Dijo: “Creo que Dios quiere que comparta Su Buenas Nuevas con mis amigos. ¿Puedo involucrarme en los tiempos de enseñanza para poder crecer en esta área de mi vida y ser fiel a lo que el Señor me está pidiendo que haga?”
¡Mi respuesta fue un obvio sí!
Después de un tiempo de preparación, Gift enseñó a un grupo de más de 40 de sus compañeros.
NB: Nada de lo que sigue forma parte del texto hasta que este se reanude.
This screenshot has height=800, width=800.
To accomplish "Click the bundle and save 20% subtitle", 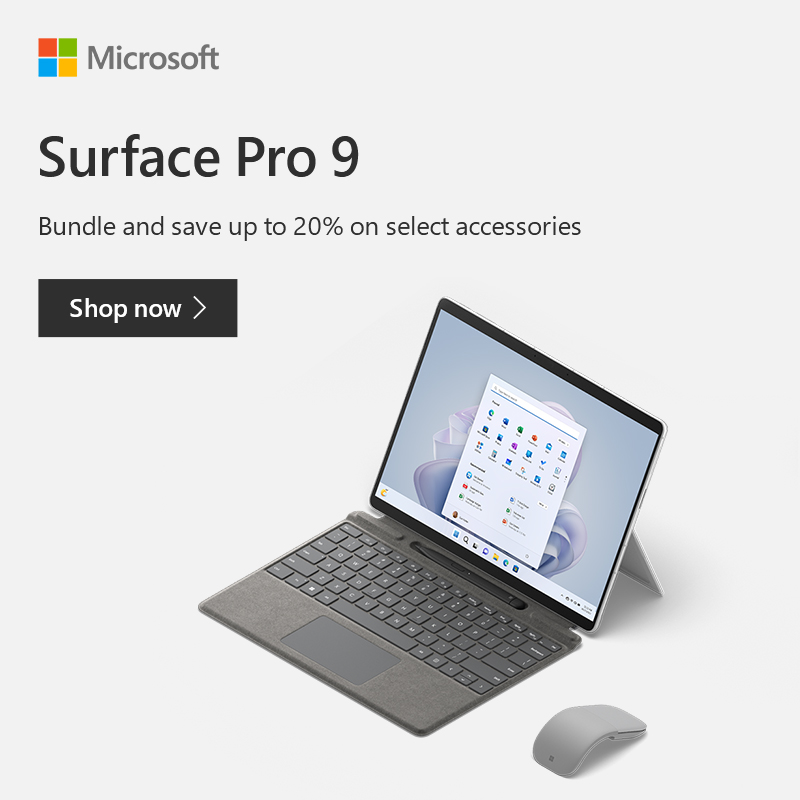I will point(310,227).
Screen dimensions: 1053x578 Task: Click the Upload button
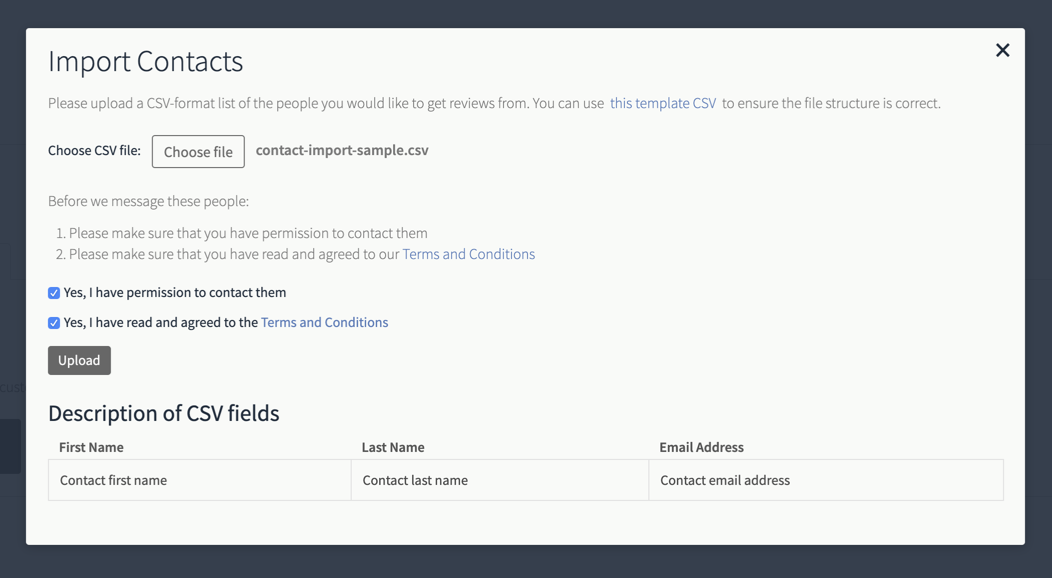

Enseñó de Colosenses 1:15-23 sobre cómo “Jesucristo ES el Evangelio.” Luego cerró el día recitando todo el pasaje de memoria.
Fue claro para todos que esto era más que un simple ejercicio espiritual: el pasaje había bajado de su cabeza a su corazón. Se podía ver su rostro brillar con la alegría del Señor mientras compartía valientemente la verdad sobre Dios con sus compañeros.
Hemos sido profundamente desafiados por Gift. Dios nos ha recordado a todos los entrenadores que no debemos pasar por alto a aquellos a quienes lideramos, pensando que son como nosotros éramos de jóvenes. No, hemos dedicado nuestras vidas y la Palabra de Dios a estos chicos durante los últimos 2 años y medio, y deberíamos esperar que el Espíritu Santo se mueva poderosamente.
Dios se está revelando a la juventud de Malawi de maneras profundas. Desde una edad tan temprana, están aprendiendo lo que significa deleitarse en la presencia del Señor mientras ayunan de comida, dedicarse a la oración y predicar Su palabra con valentía.
¿Quién sabe cómo los usará Dios a continuación?
Dios, ¡que haya más Gifts en Malawi! ¡Continúa levantando entrenadores para invertir diariamente en esta generación de jóvenes que anhelan a Jesús más que las necesidades básicas de la vida!